▶ _Extract_
Abstract
Providing military protection for their citizens is a basic obligation of nation states. How to staff such a military is a choice all states face, and in the modern age, that is generally a choice between using conscription or an all-volunteer force. The developed world is increasingly turning against conscription. Some studies have shown that democracies with conscripted militaries suffer fewer casualties in war than democracies with volunteer forces because conscription affects the children of social and political elites that are better able to restrain policymakers from the brink of war or bring the war to an end faster. However, there is not a consensus on this in the academic literature, and both the financial and social costs of conscription make a compelling case for ending the practice throughout the world.
Introduction
Max Weber, a German sociologist, defined the very nature of the state as the holder of the monopoly of the legitimate use of violence in a given territory.[1] All states require a military to enforce this monopoly and to defend themselves against other states’ potentially aggressive behavior. They all face a similar question: how should the military obtain its manpower? Historically this was a choice between foreign mercenaries and national troops; as early as the 16th century Niccolo Machiavelli was writing about the danger of using foreign mercenaries.[2] In the modern age, national troops are a characteristic of the modern state. More recently, the question has been how to staff a national force—by conscription or by an all-volunteer force. This choice has far-reaching implications and affects foreign policy decisions by public officials.

▶ _Input data_
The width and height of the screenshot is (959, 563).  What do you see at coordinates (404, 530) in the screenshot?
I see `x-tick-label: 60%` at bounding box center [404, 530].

▶ _Job item_
Print the part of the conscription essay word for word, starting at the words "Introduction" and stopping after the words "by public officials.".

▶ _Solution for this problem_
Introduction
Max Weber, a German sociologist, defined the very nature of the state as the holder of the monopoly of the legitimate use of violence in a given territory.[1] All states require a military to enforce this monopoly and to defend themselves against other states’ potentially aggressive behavior. They all face a similar question: how should the military obtain its manpower? Historically this was a choice between foreign mercenaries and national troops; as early as the 16th century Niccolo Machiavelli was writing about the danger of using foreign mercenaries.[2] In the modern age, national troops are a characteristic of the modern state. More recently, the question has been how to staff a national force—by conscription or by an all-volunteer force. This choice has far-reaching implications and affects foreign policy decisions by public officials.